Screenshot grounding data:
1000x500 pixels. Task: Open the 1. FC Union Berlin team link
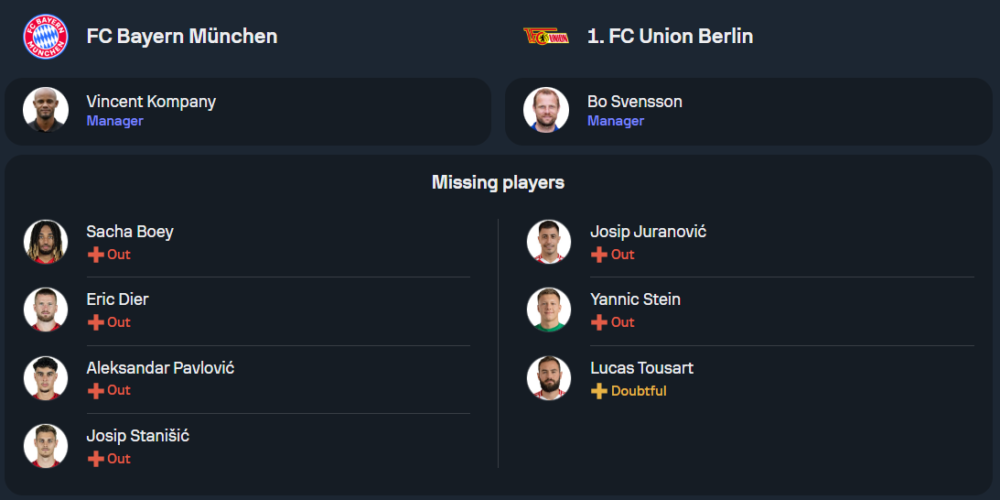click(670, 36)
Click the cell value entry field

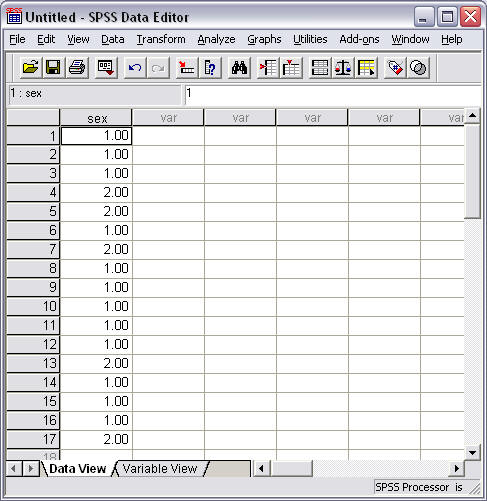point(333,93)
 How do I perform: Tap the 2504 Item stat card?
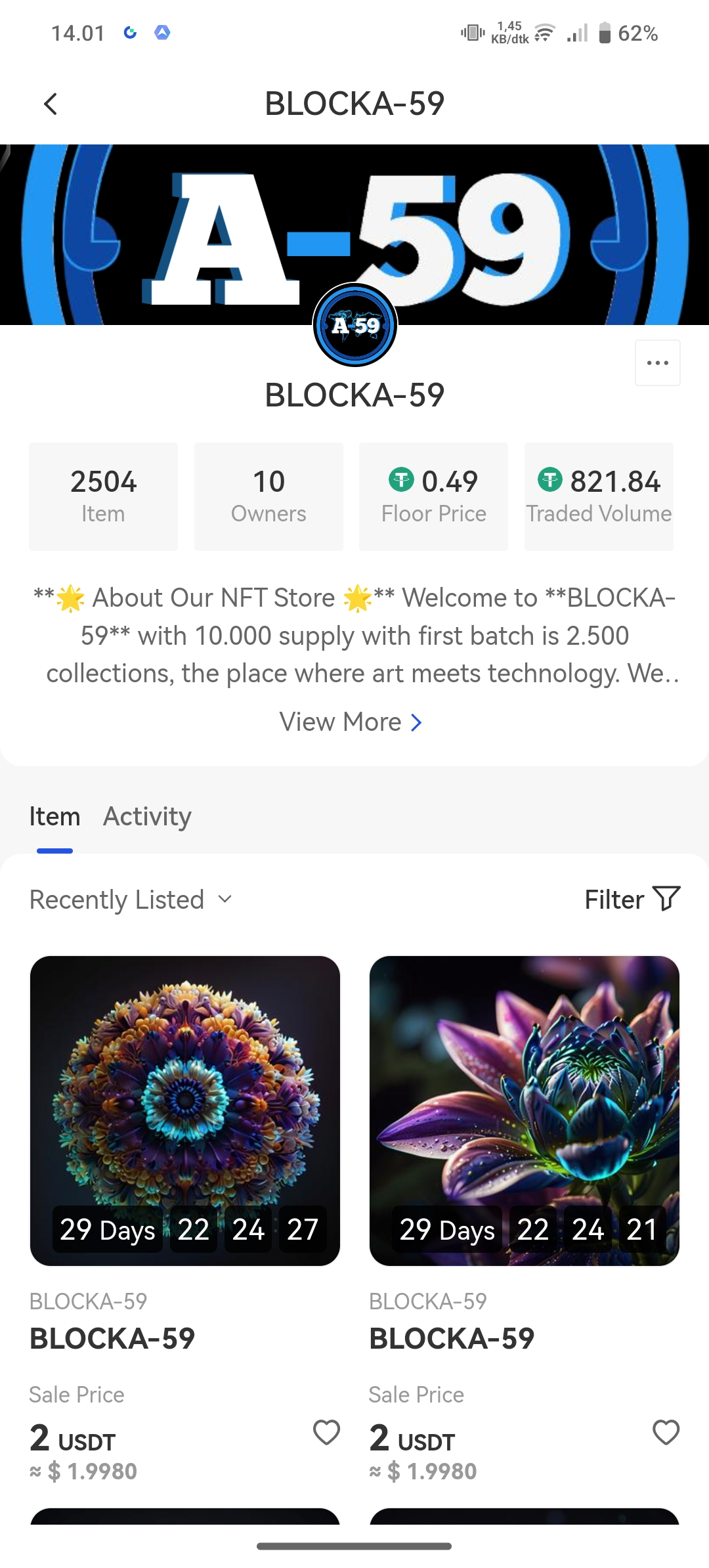[103, 496]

Task directions: Print the records again exactly. Skip every picture.

Response box:
1000x500 pixels. Task: Open the 1. FC Union Berlin team link
click(670, 36)
Click the cell value entry field

point(333,93)
 How do I perform: Tap the 2504 Item stat card?
[103, 496]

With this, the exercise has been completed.